As for the contents of the _qc variables, they are empty as I haven't yet implemented the flagging system in the files I'm creating.
It needs to be a signed integer (QARTOD). Most published manuals on marine QA/QC have a very small set of flags and an 8-bit signed integer (Byte in netCDF) is sufficient. Whenever a QC flag is used there needs to be a metadata field that describes the flag values. Example
byte temperature_qc(time):
string qc_flags = "0=fail, 1=good, 2=suspect, 3=fill_value";
The DAC 2.0 spec provides a set of flags for these, as an attribute. For example, line 291 here:
https://github.com/ioos/ioosngdac/blob/master/nc/template/IOOS_Glider_NetCDF_v2.0.ncml
I believe we took these from the IMOS specification, though I'm not particularly happy with them as they're very ambiguous and don't relate specifically to the QC check performed. If QARTOD has defined a set of standard QC flags, I'm all for using those.
flag | description |
---|---|
Pass=1 | Data have passed critical real-time quality control tests and are deemed adequate for use as preliminary data. |
Not evaluated=2 | Data have not been QC-tested, or the information on quality is not available. |
Suspect or Of High Interest=3 | Data are considered to be either suspect or of high interest to data providers and users. They are flagged suspect to draw further attention to them by operators. |
fail=4 | Data are considered to have failed one or more critical real-time QC checks. If they are disseminated at all, it should be readily apparent that they are not of acceptable quality. |
missing=9 | Data are missing; used as a placeholder. |
UPDATE: On our call this morning, we thought AOML data link was complete, but @robragsdale is still not able to register it without a link to the data. @lukecampbell please provide the access point/link for the data. @kknee, For awareness.

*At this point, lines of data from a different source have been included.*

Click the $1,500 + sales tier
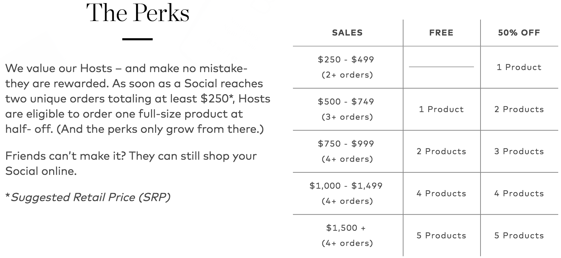 (x=346, y=228)
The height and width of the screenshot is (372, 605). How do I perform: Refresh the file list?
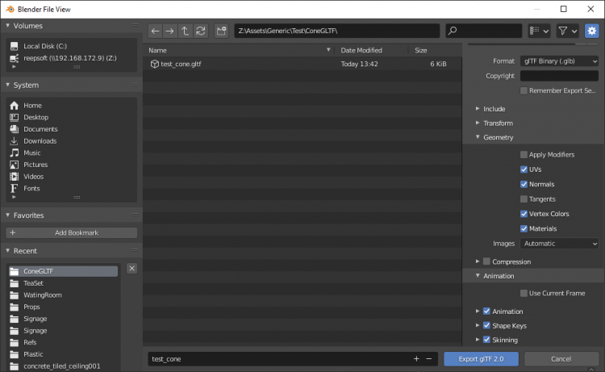click(200, 31)

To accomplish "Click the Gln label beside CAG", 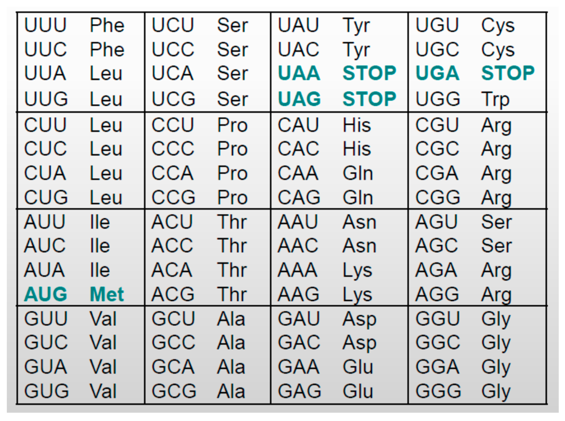I will pos(358,198).
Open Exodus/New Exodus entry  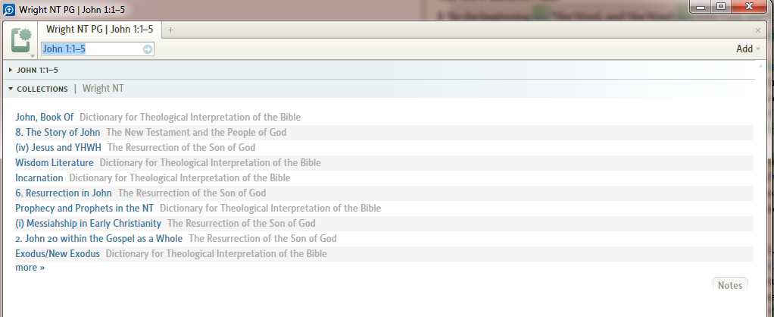coord(58,254)
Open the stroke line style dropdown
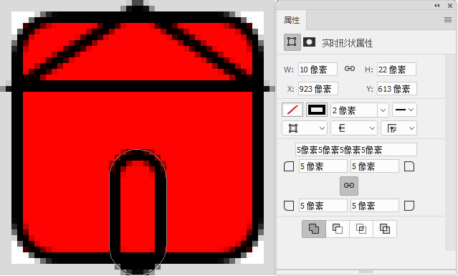This screenshot has width=458, height=276. click(404, 110)
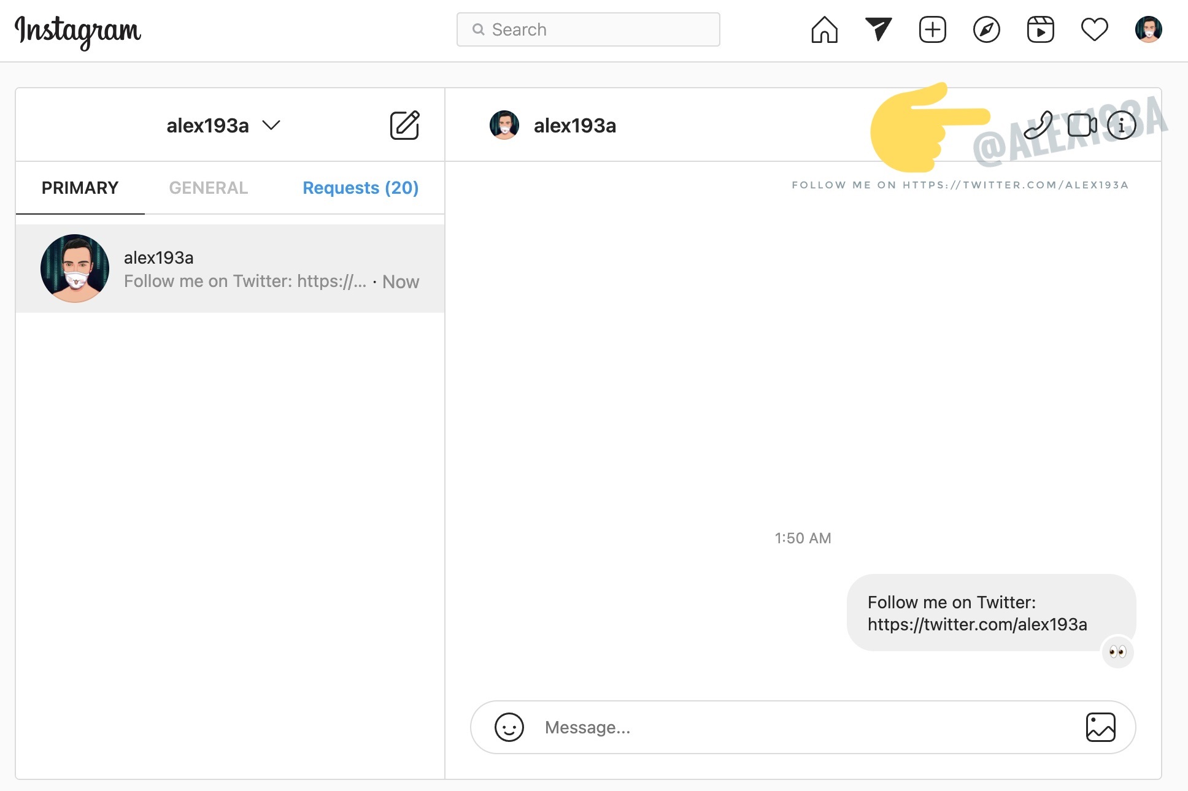Attach a photo via image icon
Screen dimensions: 1188x791
pos(1100,727)
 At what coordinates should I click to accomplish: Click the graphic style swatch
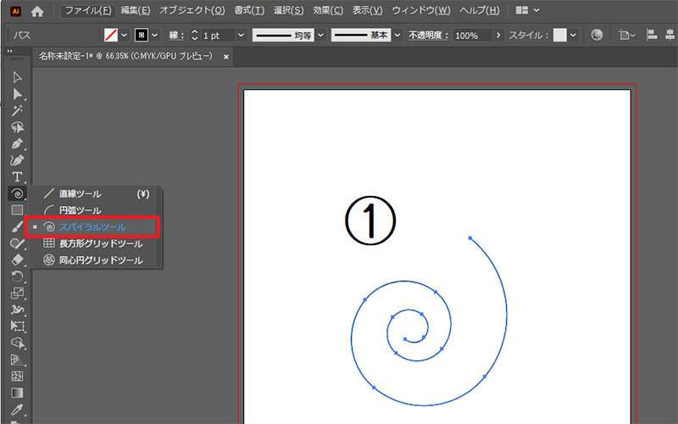coord(560,36)
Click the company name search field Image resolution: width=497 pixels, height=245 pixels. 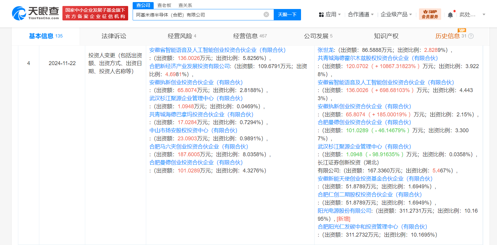point(198,15)
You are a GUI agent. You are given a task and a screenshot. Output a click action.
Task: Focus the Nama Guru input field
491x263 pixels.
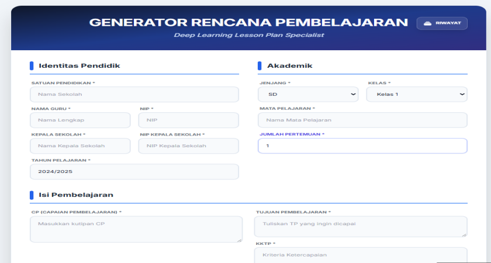(80, 120)
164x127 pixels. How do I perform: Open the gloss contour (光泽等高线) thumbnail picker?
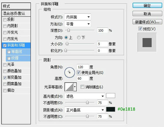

@robragsdale the link (http://50.17.63.70/erddap/tabledap/SG61020140715T1400.html) was passed around on the IOOS Glider email list, but wanted to document it here too.
Does it make sense to register with this temporarily until we have either (1) a domain for the IP or (2) have completed the WAF?

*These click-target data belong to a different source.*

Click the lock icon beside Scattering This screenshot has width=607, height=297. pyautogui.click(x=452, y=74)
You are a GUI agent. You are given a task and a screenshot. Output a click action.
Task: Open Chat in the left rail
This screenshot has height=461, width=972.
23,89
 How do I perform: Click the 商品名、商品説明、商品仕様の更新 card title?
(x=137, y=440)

@kknee EMMA cannot harvest from a .html url. I got a 500 error back when I tried to change extension to xml. Could I use this URL ihttp://50.17.63.70/erddap/metadata/iso19115/xml/SG61020140715T1400_iso19115.xml from the ERDDAP Catalog. Thoughts?
@lukecampbell better to use the URL that @robragsdale suggests or http://50.17.63.70/erddap/tabledap/unit_23620121005T2349.iso19115?

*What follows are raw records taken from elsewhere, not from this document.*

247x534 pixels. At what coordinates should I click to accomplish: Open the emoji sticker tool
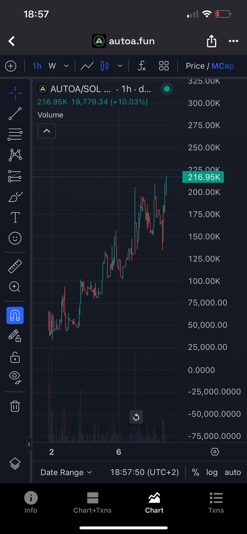[x=15, y=239]
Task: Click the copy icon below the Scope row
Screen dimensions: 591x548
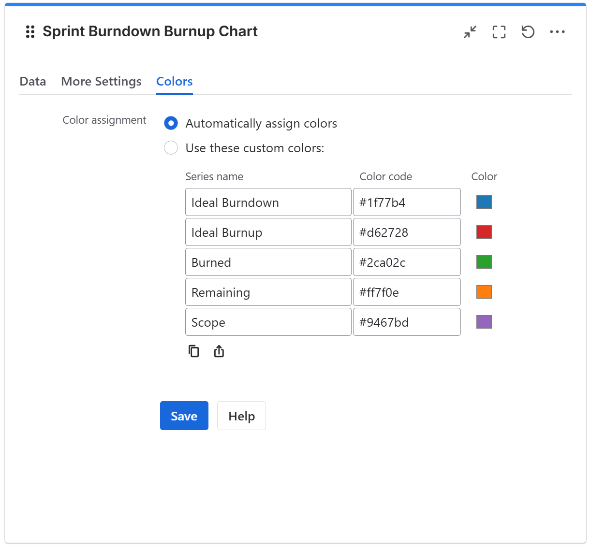Action: 193,351
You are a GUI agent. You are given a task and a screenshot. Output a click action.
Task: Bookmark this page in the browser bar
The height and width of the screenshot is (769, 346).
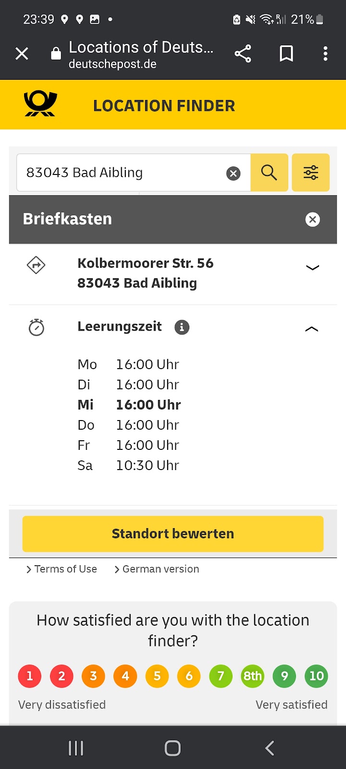286,53
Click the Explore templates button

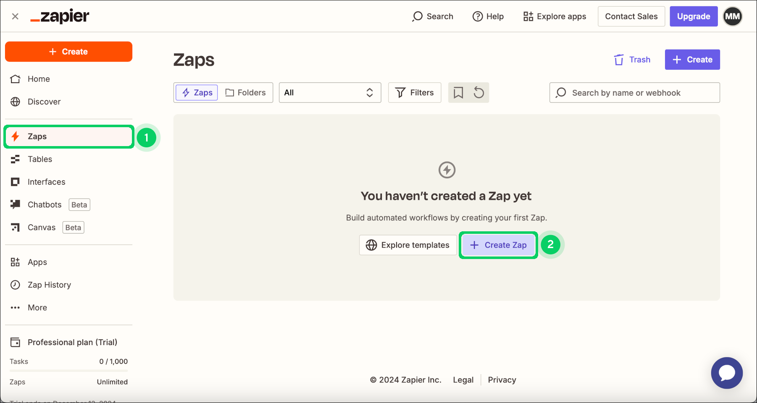click(x=407, y=245)
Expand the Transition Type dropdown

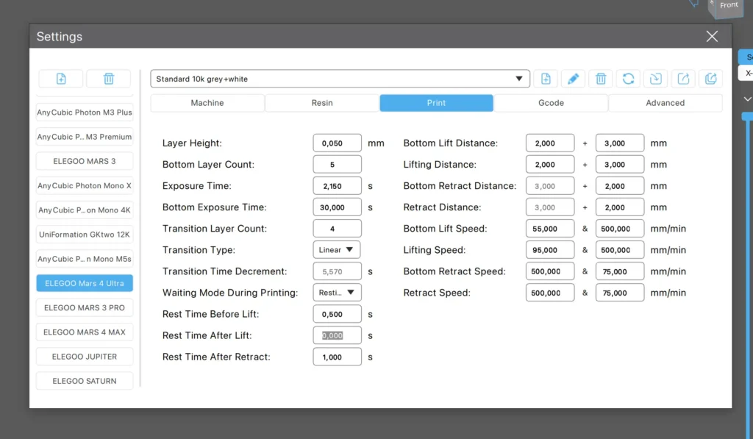tap(337, 250)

What is keeping us from deciding on a domain name?
@dpsnowden I don't think anything is. On yesterday's call we discussed using the following URLs - @BeckyBaltes was going to confirm with you that these were okay and next steps for getting Luke access for assigning those domains to the DAC IP.
data.ioos.us/thredds/gliders data.ioos.us/erddap/gliders
@dpsnowden Just need you to provide Luke whatever logins/accesses he needs to build the two domains.
Sure. Let's talk Thursday or Friday.
On Wednesday, November 12, 2014, BeckyBaltes notifications@github.com wrote:
@dpsnowden https://github.com/dpsnowden Just need you to provide Luke whatever logins/accesses he needs to build the two domains.
— Reply to this email directly or view it on GitHub https://github.com/ioos/ioosngdac/issues/6#issuecomment-62805466.
Excuse my brevity, Sent from Gmail Mobile.
AOML Glider files submitted for registration (SG61020140715T1400 and SG60920140719T1700) are in the IOOS Catalog and Glider DAC v2.0 ERDDAP Service
Derrick sent out an email to the data group to figure out what needs to happen to get the data from the AOML gliders operating in the Carribean into the DAC. My understanding was that John needed to review the file format. @kerfoot, can you report on the status? If done, what are the next steps?